[Some philosophers] think that if something belongs to the realm of a priori knowledge, it couldn't possibly be known empirically. This is just a mistake. ... To give a really common example: anyone who has worked with a computing machine knows that the computing machine that the computing machine may give an answer as to whether such and such a number is prime. No one has calculated or proved that the number is prime. We, then, if we believe that the number is prime, believe it on the basis of our knowledge of the laws of physics, the construction of the machine, and so on.
If this already seems completely ridiculous to you, you already have the basic idea of my argument. Computers do not do anything unless they are instructed to by a programmer. Computers are an extension of our own computational power. How do we know the processes on the computer tell us whether a number is prime or not? The knowledge that the algorithm on the computer is correct is a priori. We have merely taken an a priori knowledge and loaded it onto another computational machine than our own brains. It is the same process our brains would use to determine whether a number is prime or not. At the very least, this supposedly simple example is anything but that.
Why is Kripke so intent on treating the computer differently from our brain?

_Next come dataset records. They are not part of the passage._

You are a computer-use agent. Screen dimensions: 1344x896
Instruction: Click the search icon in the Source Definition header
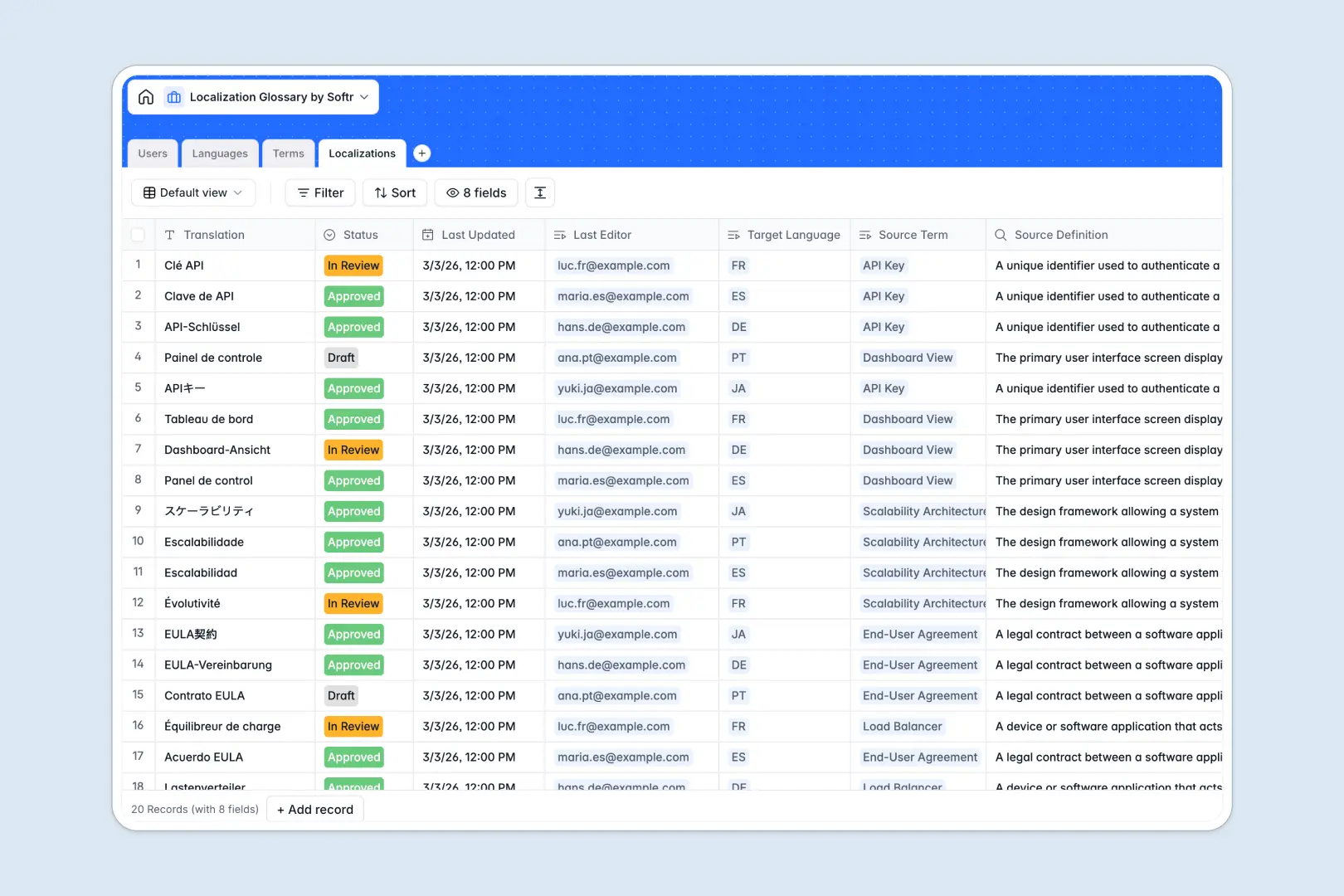(x=999, y=235)
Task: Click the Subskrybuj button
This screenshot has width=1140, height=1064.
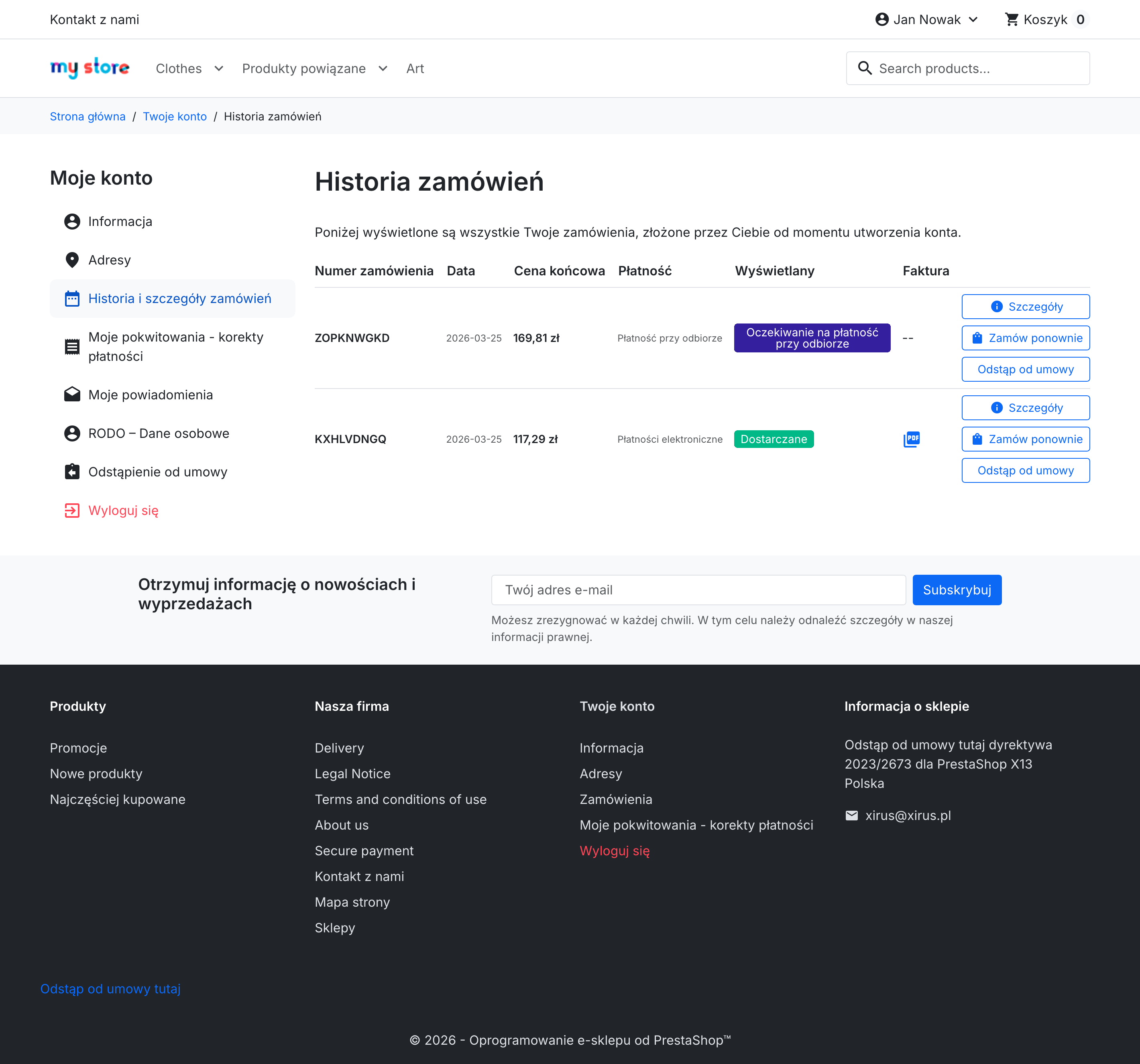Action: coord(957,590)
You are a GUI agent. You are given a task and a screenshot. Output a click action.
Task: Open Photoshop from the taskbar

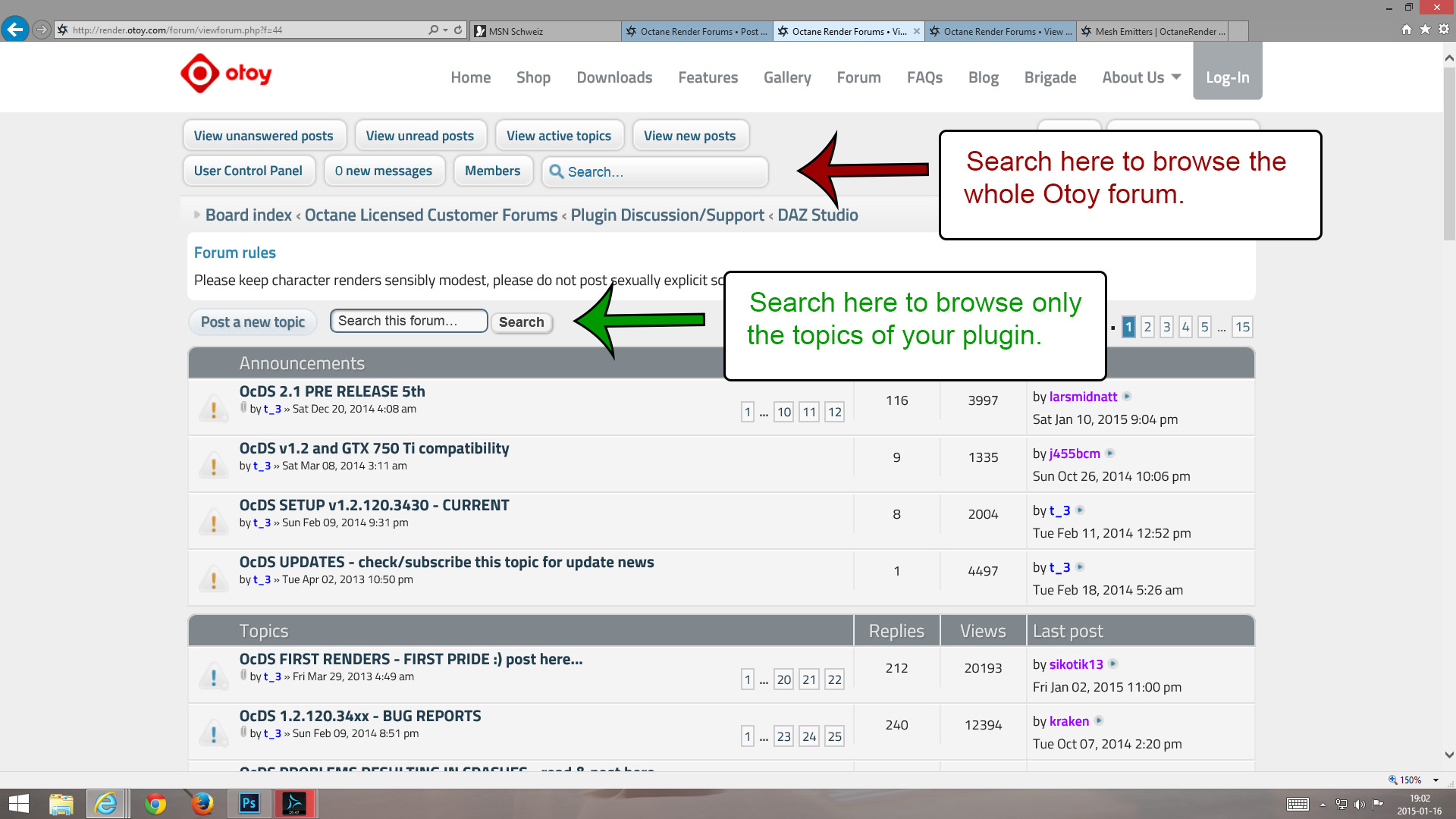pos(249,803)
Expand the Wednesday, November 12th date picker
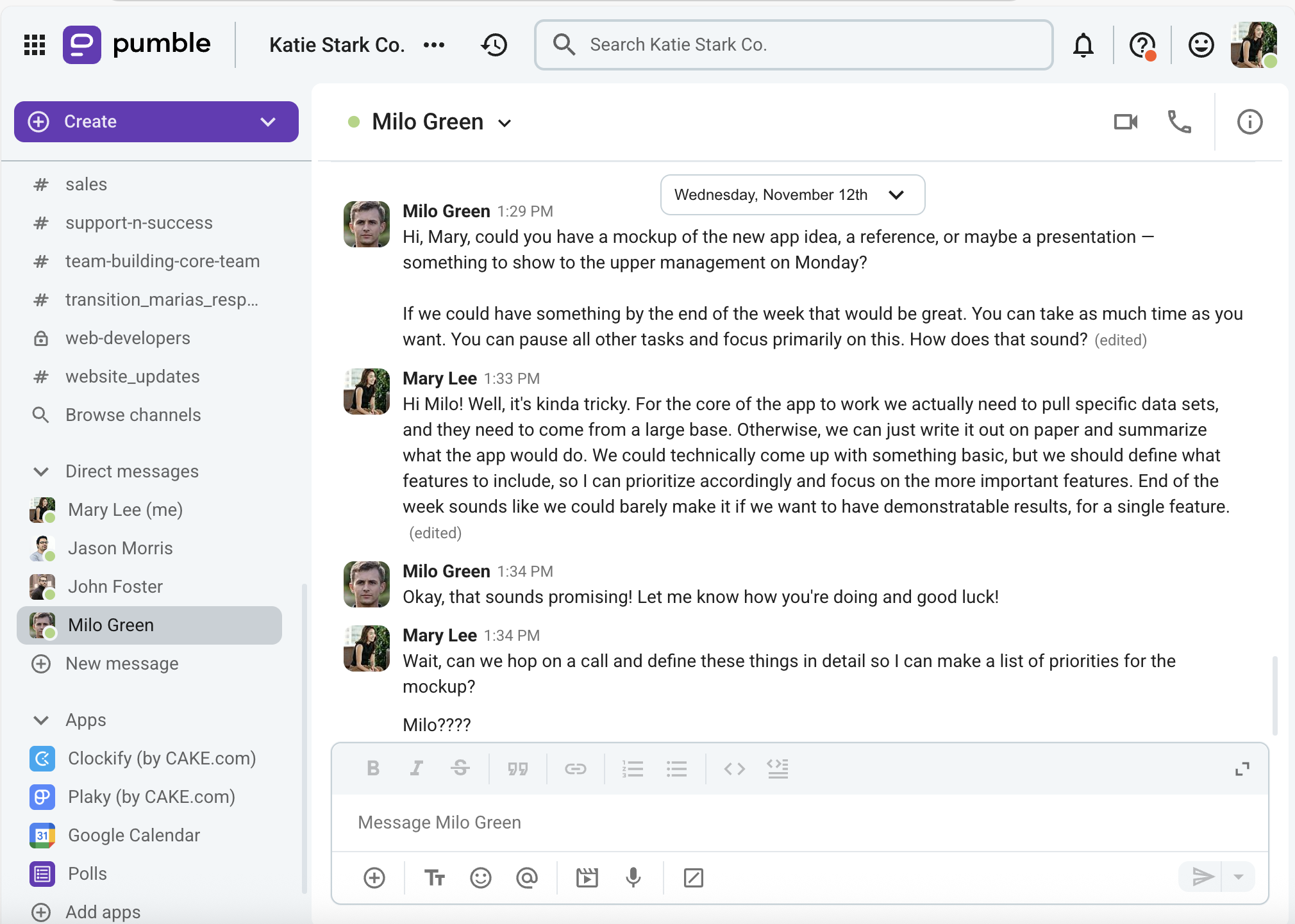The width and height of the screenshot is (1295, 924). click(792, 195)
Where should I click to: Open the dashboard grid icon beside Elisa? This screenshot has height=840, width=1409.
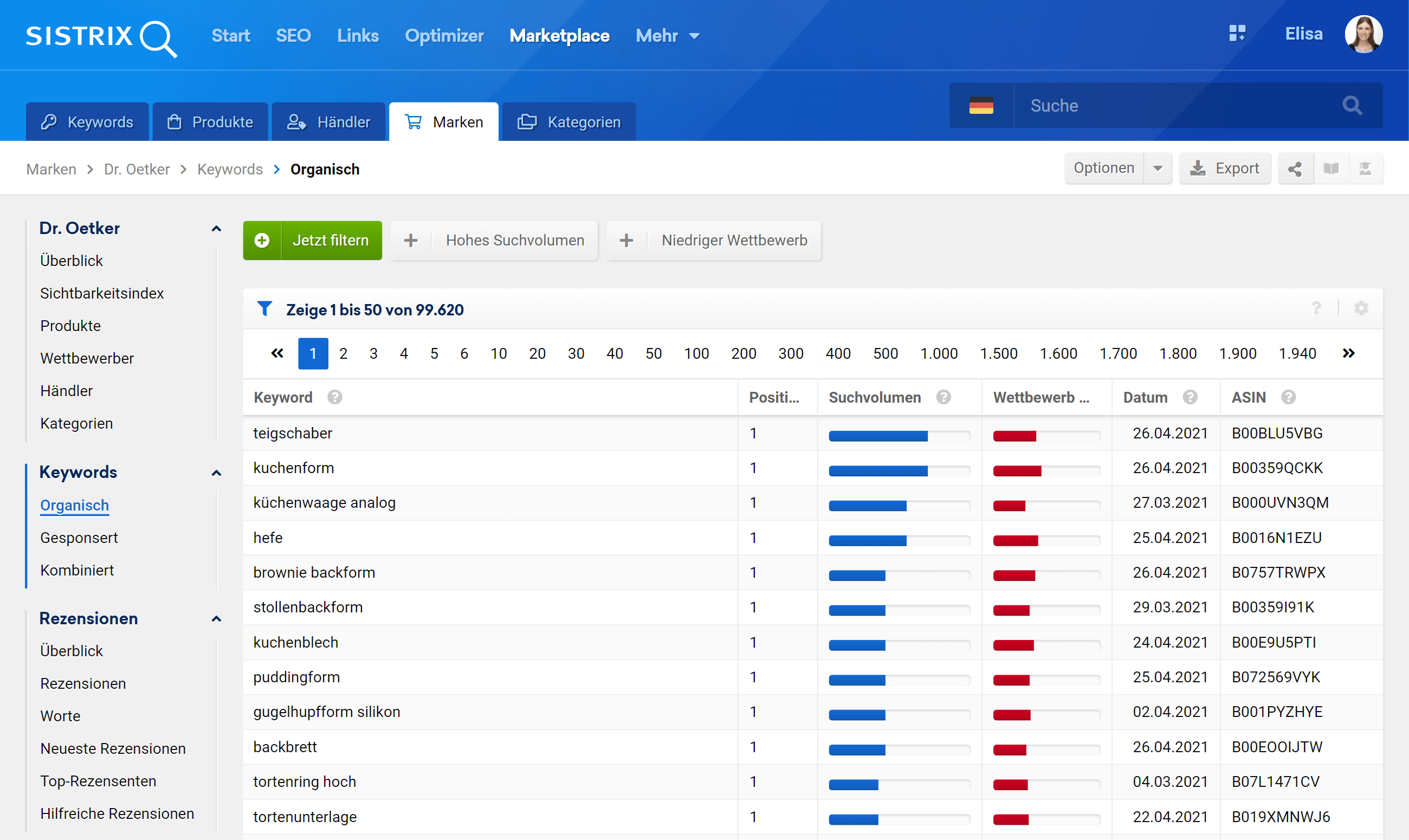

If I taught someone how to do the prime detection algorithm in their head and asked them instead of the computer, would this not be the exact same situation? The human brain is not one piece of computational machinery, but a massively parallel device. The process of outsourcing computation from one part of the brain to another is normal and essential to us. There's no reason why the outsourcing of computation to my laptop should be treated differently.
This misunderstanding of what computation is deep, and probably the source of my strong and general disagreement with his arguments.